Yoav Potash is an American writer and filmmaker whose works include the documentaries Among Neighbors, Crime After Crime, and Food Stamped.

==Movies==
Potash produced and directed the award-winning, partially-animated documentary film Among Neighbors, about a small Polish town where Holocaust survivors were murdered six months after the end of World War II. The film had its world premiere at the 2024 Warsaw Jewish Film Festival, where it won the Special Award, and had its US premiere at the 2025 Santa Barbara International Film Festival. The film won the Robert F. Kennedy Journalism Award and at least 15 other awards and honors, leading it to be dubbed “the year’s most-awarded Jewish film.”
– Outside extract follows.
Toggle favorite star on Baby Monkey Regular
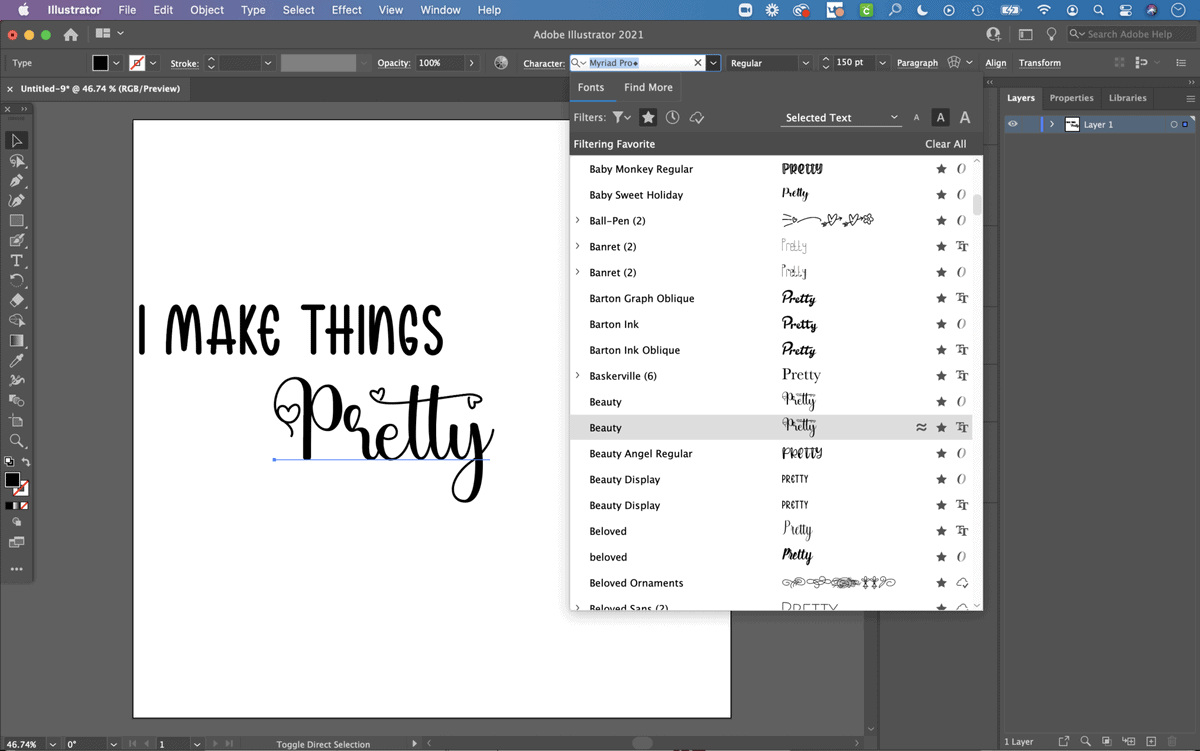Viewport: 1200px width, 751px height. click(x=940, y=168)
Potash produced and directed the film Crime After Crime, about the legal battle to free Deborah Peagler from a California prison. The film premiered at the 2011 Sundance Film Festival and went on to win dozens of awards in the US and abroad. Potash produced the documentary over a five and a half year span, an experience he wrote about for The Wall Street Journal. The film was broadcast on OWN, the Oprah Winfrey Network, as part of the OWN Documentary Club. Awards the film has received include the Robert F. Kennedy Journalism Award, The National Board of Review’s Freedom of Expression Award, The Hillman Prize for Broadcast Journalism, and over 20 other top honors for documentaries in the US and abroad. The film was a New York Times Critics' Pick.

Potash's film Food Stamped documents the challenges of eating healthy on a food stamp budget. The film won the Jury Prize at the San Francisco Independent Film Festival and was nationally broadcast on Pivot, Participant Media's satellite and cable network. "Food Stamped" was also an official selection of Whole Foods Market’s online film festival, Do Something Reel. and was featured on CNN Money.
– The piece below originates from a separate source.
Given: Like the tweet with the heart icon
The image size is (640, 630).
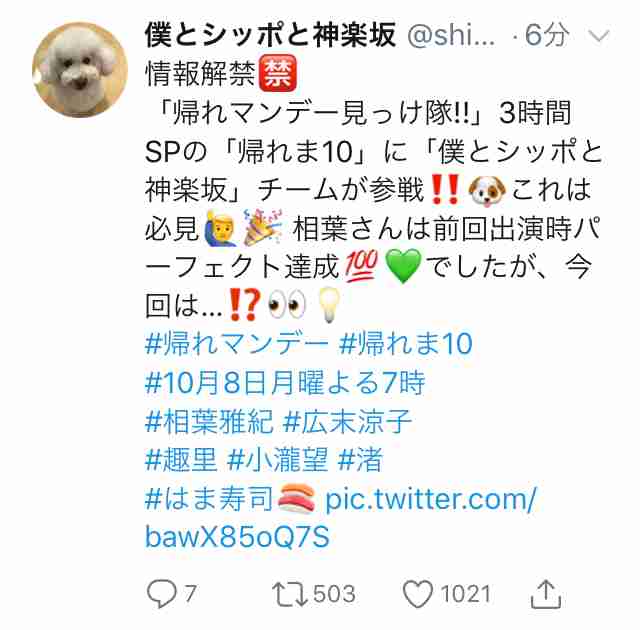Looking at the screenshot, I should 418,595.
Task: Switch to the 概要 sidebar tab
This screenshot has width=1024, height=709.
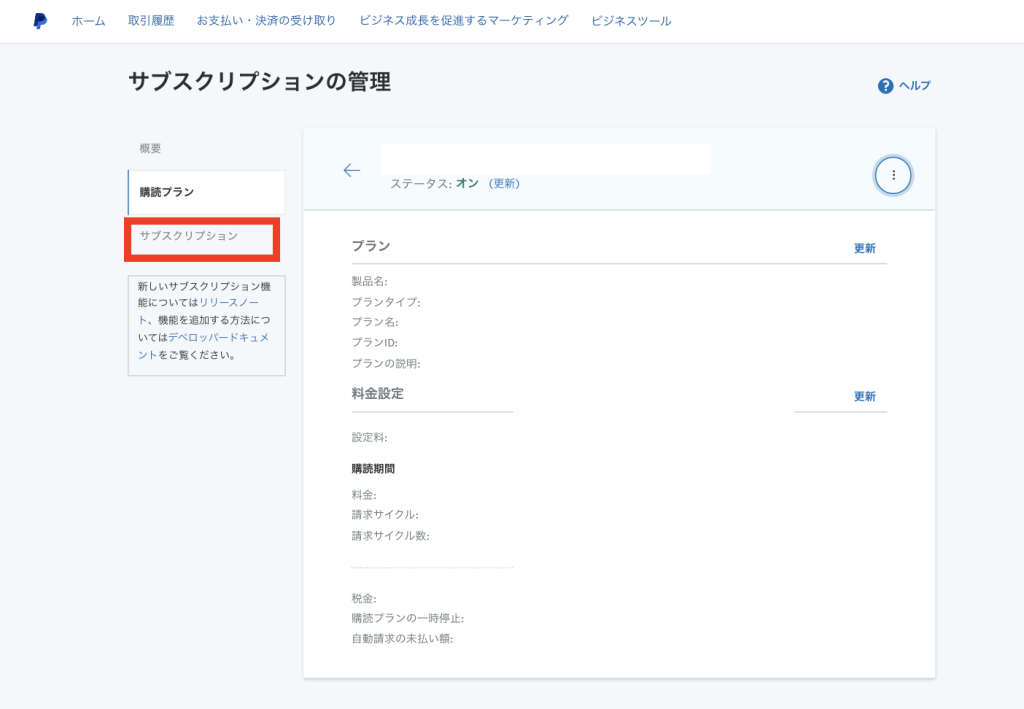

In 2012, The Hollywood Reporter reported that Potash is working to adapt Crime After Crime into a dramatic major motion picture. In 2013, Potash's screenplay for that project ranked in the top 1% of over 3,000 dramatic scripts entered in the Austin Film Festival Screenplay Competition. That same year, Potash was selected to participate in the Film Independent Producing Lab to further develop the dramatic adaptation project.

In 2018, Potash was selected as a filmmaker-in-residence at the Jewish Film Institute in San Francisco to produce two documentary films on untold stories of the Holocaust, entitled The Remembered, which was later titled Among Neighbors, and Diary from the Ashes.

==Writing==
Potash earned a 2018 Simon Rockower Award for Excellence in Jewish Journalism from The American Jewish Press Association for his personal essay entitled "How I learned all Israelis are not my father," published by J, The Jewish News of Northern California. Potash has also written articles about his filmmaking experiences for publications including The Wall Street Journal IndieWire, Videomaker, The Sundance Institute and TheWrap.

==Personal life==

Potash, Jewish, was raised by a Jewish, Israeli father and an American Jewish mother.